Matt contacted us with a very concerned tone: “All my websites are hacked. I’m using Sucuri, but they keep on getting infected. I don’t know what to do. Google can deindex me if this continues. Can you help?”
Most website owners ignore the issue of security… until it’s too late. Some think that installing a security plugin will do the trick. Some more cautious people will subscribe for Sucuri. But unless your security is set up by a professional, chances are you’re completely out in the open, and all it takes is for a web crawler to discover your WordPress site and attack it with a battery of pre-programmed attack strategies. If this happens, and you’re not protected, your site will be hacked. No question about it.

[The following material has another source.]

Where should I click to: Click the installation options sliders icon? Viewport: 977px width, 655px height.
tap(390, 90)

Matt is a great guy. A decent, hard-working, honest man who tries to take a piece of the online cake. He hosted half-dozen websites on a single hosting account (hosting provider is irrelevant here, so I’m not mentioning it so that you don’t jump to the wrong conclusion that XYZ Host is bad).
Matt’s sites were infested with PHP code injections and automated, plugin-based security cleanups or Sucuri had no chance of cleaning this up. The WP-Admin folder was infected, and about half-dozen files had code injections on all his websites. So we had to go through all of the files, manually remove the injected code, on all the sites. A MAMMOTH task.

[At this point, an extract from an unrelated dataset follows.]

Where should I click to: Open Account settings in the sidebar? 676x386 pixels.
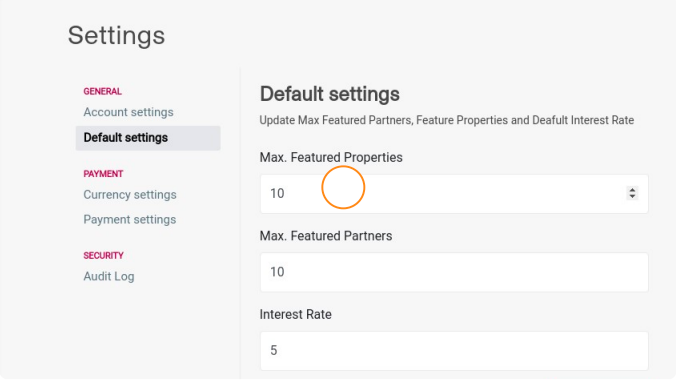[128, 112]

We’ve battled with the infection for about a week, cleaning up the files, closing up loose ends, changing file permissions, etc. After we’ve cleaned up the sites, we installed security plugins (the right ones) and configured them properly so that Matt’s sites are finally secure. It’s been over 8 months now, and Matt is at peace. No hacked websites. Although his sites constantly get hit by hacking scripts. But properly set defense parameters to keep junk off his sites.